Kurt Lang (January 25, 1924 – May 1, 2019) and Gladys Engel Lang (August 7, 1919 – March 23, 2016) were American sociologists and communications theorists whose early work is associated with the Chicago School. Their research engaged many contemporary problems in communications including the effect of televised politics on the formation of public opinion. They collaborated on a number of intellectual projects after publishing their award-winning seminal essay, "MacArthur Day in Chicago", in 1953.

Kurt Lang had a lifelong interest in art, and his early teachers recognized his own talent as a draftsman and artist. By the 1970s, he and his wife, Gladys, began collecting works of art, often from flea markets and out-of-the way antique sellers. They developed a particular interest in American, British, French, and German prints, and gradually amassed a collection of more than 1,400 prints, drawings, and watercolors – including many by women artists – primarily focused on the painter-etcher movement between the 1860s and World War II as well as the ravages of the Great War and more recent East German artists.

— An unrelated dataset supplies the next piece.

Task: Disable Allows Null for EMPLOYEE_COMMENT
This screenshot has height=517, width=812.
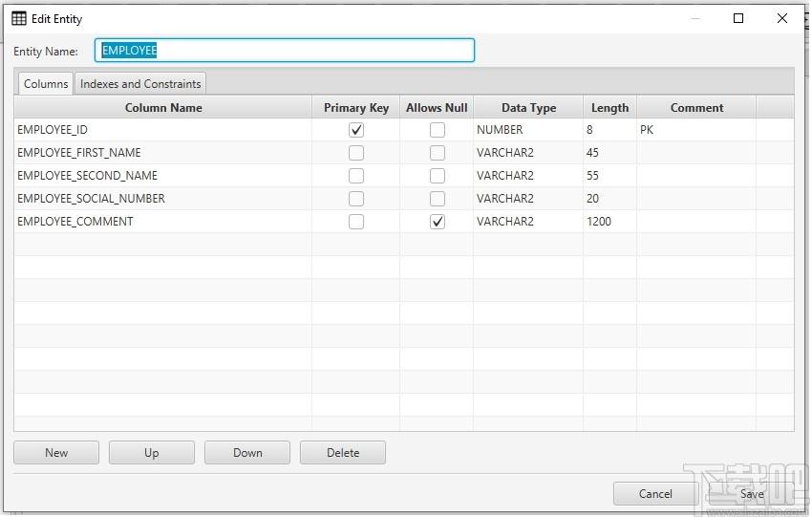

As sociologists, the Langs also sought to understand the process whereby some artists came to be considered worth remembering and others did not, a pursuit that led them to write Etched in Memory: The Building and Survival of Artistic Reputation. In 2014, the Smith College Museum of Art was delighted to acquire the Gladys Engel Lang and Kurt Lang Collection. In September 2018, the museum launched its first major exhibition of prints drawn almost entirely from the Lang collection and titled “No Man’s Land: Prints from the Front Lines of WWI.”

==Biography==
Kurt Lang was born in Berlin, Germany, in 1924 and with his family fled the Nazis to come to New York in April 1936. He served with the US Army in Europe, where as a German speaker he served in the Counter Intelligence Corps. After World War II, he returned to Berlin and worked as a research associate on denazification in the Intelligence Branch of the US Military Government's Information Control Division. In fall 1947, he matriculated at the University of Chicago as a freshman and in 1953 received his doctorate for his research on the MacArthur Day Parade in Chicago. He later worked for the Canadian Broadcasting Corporation, taught at Queens College, Columbia University, University of California at Berkeley, Stony Brook University, and the University of Washington in Seattle.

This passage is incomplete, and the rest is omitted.